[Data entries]
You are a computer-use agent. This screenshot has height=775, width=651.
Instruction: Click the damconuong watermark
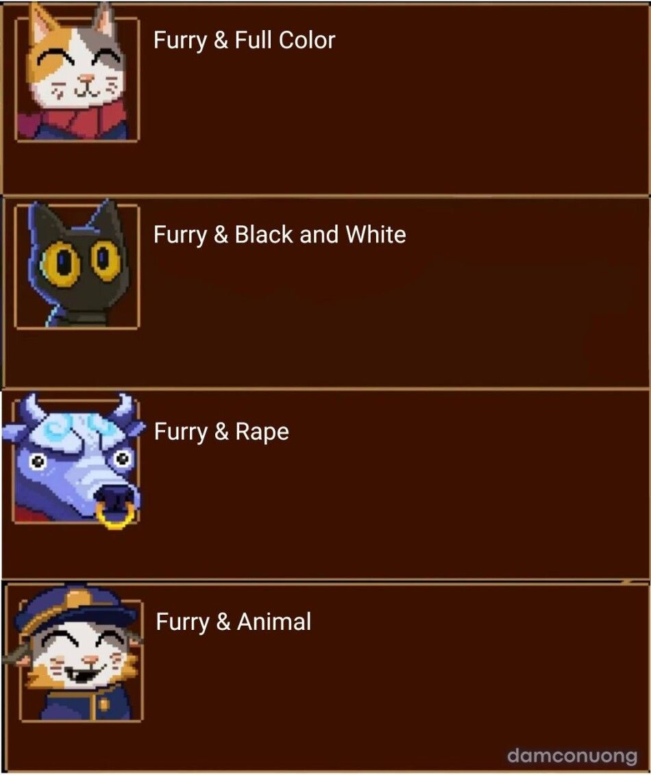pyautogui.click(x=572, y=755)
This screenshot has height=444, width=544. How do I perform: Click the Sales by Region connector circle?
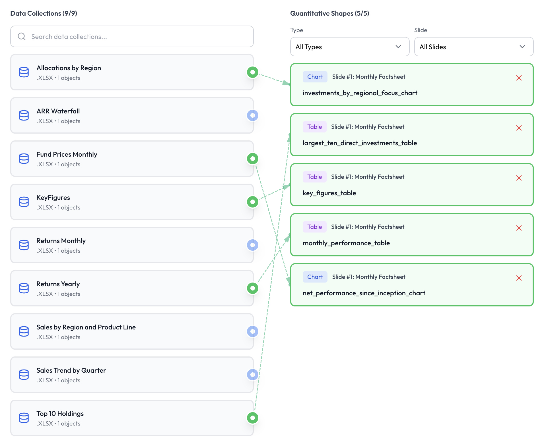click(252, 331)
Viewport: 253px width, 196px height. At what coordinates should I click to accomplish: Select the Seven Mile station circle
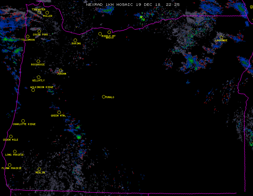[11, 136]
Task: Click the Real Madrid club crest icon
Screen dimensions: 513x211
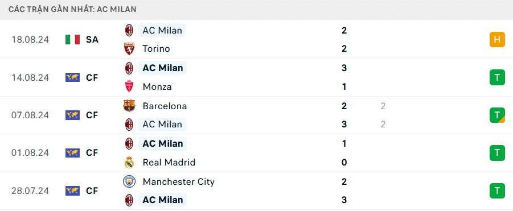Action: [129, 162]
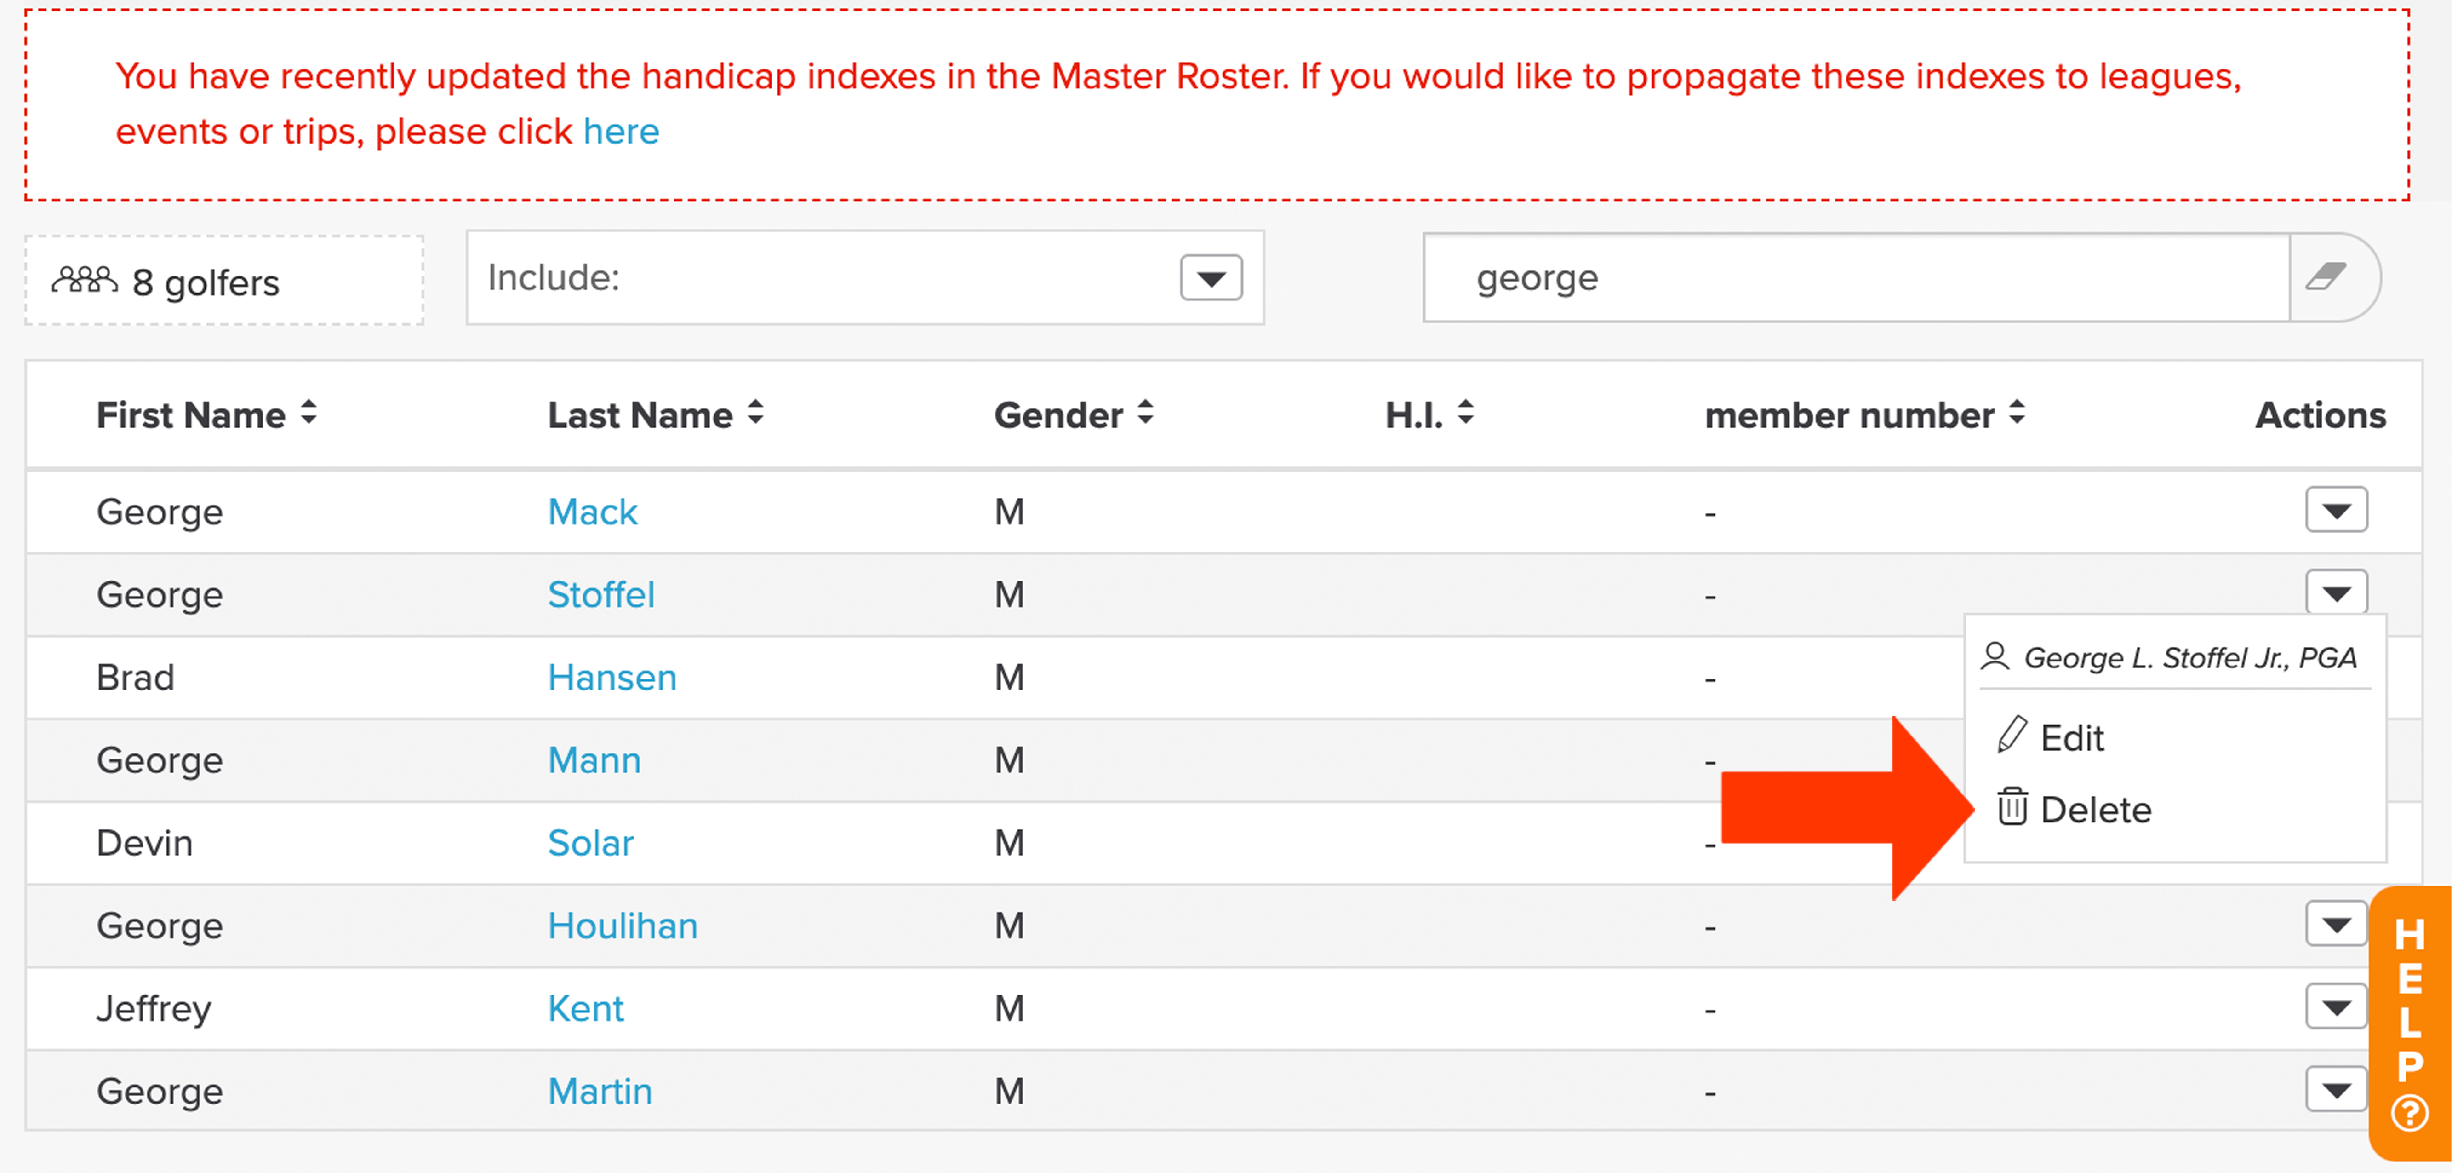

EXERCISE >>
Repeat every line above precisely; pictures do not belong in the copy.

WRITTEN SOLUTION >>
You are a computer-use agent. This screenshot has height=775, width=651.
Instruction: Click the damconuong watermark
pyautogui.click(x=572, y=755)
This screenshot has height=444, width=544. How do I perform: Click the Sales by Region connector circle?
click(252, 331)
Viewport: 253px width, 196px height. At what coordinates should I click to accomplish: Select the Seven Mile station circle
[11, 136]
Task: Click the Real Madrid club crest icon
Screen dimensions: 513x211
Action: [129, 162]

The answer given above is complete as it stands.